Chronique / Montherlant sans masque
S'ouvrir à la surprise de la redécouverte littéraire, artistique; changer de longueurs d’onde, prendre du champ, bref: se montrer in#actuel. Autrement dit, indocile. Une autre façon encore d’aborder l’actualité.
Alors que cette année marque le 45e anniversaire de la mort d’Henry de Montherlant, le 7 novembre prochain, à Paris, chez Artcurial, sera dispersée aux enchères la collection d’antiques de l’écrivain. Vertige soudain du temps. Car avec cette annonce, c’est tout un passé de lectures et d’admiration qui brusquement ressurgit.
La nouvelle de son décès en 1972 avait fait l’effet d’un coup de tonnerre dans le ciel des Lettres. Souffrant de plus en plus – il avait reçu sept éclats d’obus durant la Grande Guerre –, menacé de cécité et de paralysie, Montherlant, à l’exemple de ces Romains stoïciens qu’il admirait tant, avait choisi de s’ôter la vie. Le 21 septembre, il se tirait une balle à son domicile parisien. L’auteur des «Célibataires», de «La Reine morte», de «La Ville dont le prince est un enfant», avait 77 ans. Le jour choisi ne devait rien au hasard: cet «équinoxe de septembre», qui est aussi le titre de l’un de ses livres.
Comme plus tard lors de la mort d’André Malraux, le destin fit que je me trouvais à Paris. Je me souviens encore de mon émotion lorsque, le lendemain, je me rendis devant le n°25 du Quai Voltaire. L’immeuble où Montherlant venait de se donner la mort, assis dans le fauteuil dessiné par le peintre David et ayant appartenu au mobilier de Napoléon aux Tuileries, entouré des torses et des visages de marbre et de bronze proposés aujourd’hui à la vente.

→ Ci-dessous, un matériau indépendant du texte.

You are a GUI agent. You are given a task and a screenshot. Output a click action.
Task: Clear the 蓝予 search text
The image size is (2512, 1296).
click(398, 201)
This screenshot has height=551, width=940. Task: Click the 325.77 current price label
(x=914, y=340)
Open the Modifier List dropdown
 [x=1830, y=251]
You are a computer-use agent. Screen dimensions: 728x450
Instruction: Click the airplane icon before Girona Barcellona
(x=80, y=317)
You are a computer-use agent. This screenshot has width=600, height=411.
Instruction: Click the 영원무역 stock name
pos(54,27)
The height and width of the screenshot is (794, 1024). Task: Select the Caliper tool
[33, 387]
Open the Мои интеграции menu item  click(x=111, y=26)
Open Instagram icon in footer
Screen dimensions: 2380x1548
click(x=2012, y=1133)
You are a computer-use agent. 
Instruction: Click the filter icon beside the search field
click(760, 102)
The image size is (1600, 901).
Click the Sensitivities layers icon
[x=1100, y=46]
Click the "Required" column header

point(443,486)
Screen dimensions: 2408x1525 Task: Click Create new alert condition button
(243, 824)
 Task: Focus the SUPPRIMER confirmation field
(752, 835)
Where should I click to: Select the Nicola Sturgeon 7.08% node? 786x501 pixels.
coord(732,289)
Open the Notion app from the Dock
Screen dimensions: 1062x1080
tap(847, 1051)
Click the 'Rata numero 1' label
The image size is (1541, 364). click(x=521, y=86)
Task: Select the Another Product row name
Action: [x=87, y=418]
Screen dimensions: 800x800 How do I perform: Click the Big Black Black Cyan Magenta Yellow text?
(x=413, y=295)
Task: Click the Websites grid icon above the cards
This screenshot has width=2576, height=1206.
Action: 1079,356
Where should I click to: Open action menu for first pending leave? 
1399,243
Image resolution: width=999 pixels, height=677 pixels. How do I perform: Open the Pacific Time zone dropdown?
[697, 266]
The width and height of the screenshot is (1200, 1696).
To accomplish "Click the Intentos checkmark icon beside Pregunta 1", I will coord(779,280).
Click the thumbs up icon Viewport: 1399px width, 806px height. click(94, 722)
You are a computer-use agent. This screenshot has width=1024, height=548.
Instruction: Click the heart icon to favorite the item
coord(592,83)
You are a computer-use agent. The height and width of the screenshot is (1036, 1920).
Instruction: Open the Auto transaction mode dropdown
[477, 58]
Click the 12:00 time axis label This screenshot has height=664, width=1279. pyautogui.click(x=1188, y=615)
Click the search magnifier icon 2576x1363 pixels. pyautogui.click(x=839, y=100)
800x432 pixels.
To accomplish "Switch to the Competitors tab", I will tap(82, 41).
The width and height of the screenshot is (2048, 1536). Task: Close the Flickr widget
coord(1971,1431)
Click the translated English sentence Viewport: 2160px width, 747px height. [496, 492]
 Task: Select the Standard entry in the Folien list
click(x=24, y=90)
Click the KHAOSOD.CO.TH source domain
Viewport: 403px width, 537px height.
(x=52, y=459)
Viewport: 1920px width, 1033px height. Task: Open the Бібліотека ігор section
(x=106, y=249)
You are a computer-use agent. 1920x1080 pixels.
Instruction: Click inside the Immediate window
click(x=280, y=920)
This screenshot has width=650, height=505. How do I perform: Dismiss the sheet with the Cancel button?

Montherlant dans le fauteuil dessiné
par David, 1954 © France-Illustration
«Ce sont mes fontaines de Rome», disait-il de ces pièces, parmi lesquelles un bronze romain qu’il chérissait par-dessus tout: une visière de casque en forme de masque du 1er-2e siècle. Inspiré des modèles hellénistiques, l’officier, au moment de la bataille, la rabattait sur son visage, arborant «au cœur de la mêlée cette image de la sagesse apollinienne. Le sang et l’esprit.»
Ces deux derniers mots dépeignent Montherlant tout entier. Tour à tour héros de guerre, adepte de sports violents, toréro, voyageur, l’écrivain a cultivé sa vie durant une haute idée de l’homme. Dans «Le Paradis à l’ombre des épées» (1924), il est l’un des premiers à célébrer la noblesse du sport. Il ne s’agit bien sûr pas seulement d’efforts physiques, de grand air ou de l’anneau cendré avec ses athlètes «créés d’une poignée de vent». Dans son œuvre, Montherlant balance sans cesse entre «le Tibre et l’Oronte». Entre Rome, le catholicisme, la Renaissance, la tradition, et l’Orient. Ce qu’il nomme les «valeurs féminines». L’amour, la sensualité. Cette inlassable quête qui est au cœur du roman «La Rose de Sable», écrit dans les années 1930 à Alger, et qui ne paraîtra qu’en 1968.
L’un des grands auteurs de théâtre du XXe siècle
Lorsqu’on évoque Montherlant, l’on pense évidemment d’abord à l’immense dramaturge qu’il fut. Dont plusieurs œuvres figurent au répertoire de la Comédie française. En particulier, ce qu’il appelait ses «pièces catholiques». En vérité, peu d’écrivains, pas même Claudel, ont su comme Montherlant parler du catholicisme. Peut-être parce lui-même n’était pas croyant; parce qu’il y voyait d’abord le décor d’un drame humain, trop humain. C’est tout le sens de ce chef d’œuvre absolu qu’est «Port-Royal», débat sur la conscience et le libre arbitre. Pièce vue il y a bien longtemps dans la mise en scène de Jean Meyer avec la toute jeune Isabelle Adjani.
Mais je l’ai dit, les vrais inspirateurs de Montherlant restent les Anciens. «Les sculptures antiques, disait-il encore, s’expriment par un rien.» C’est pourquoi il avait émis le vœu d’être inhumé avec son masque romain. Ce qui lui fut refusé. Aussi il choisira d’être incinéré – toujours l’imitation des Romains. Et c’est Gabriel Matzneff qui répandra ses cendres sur le Forum et dans le Tibre.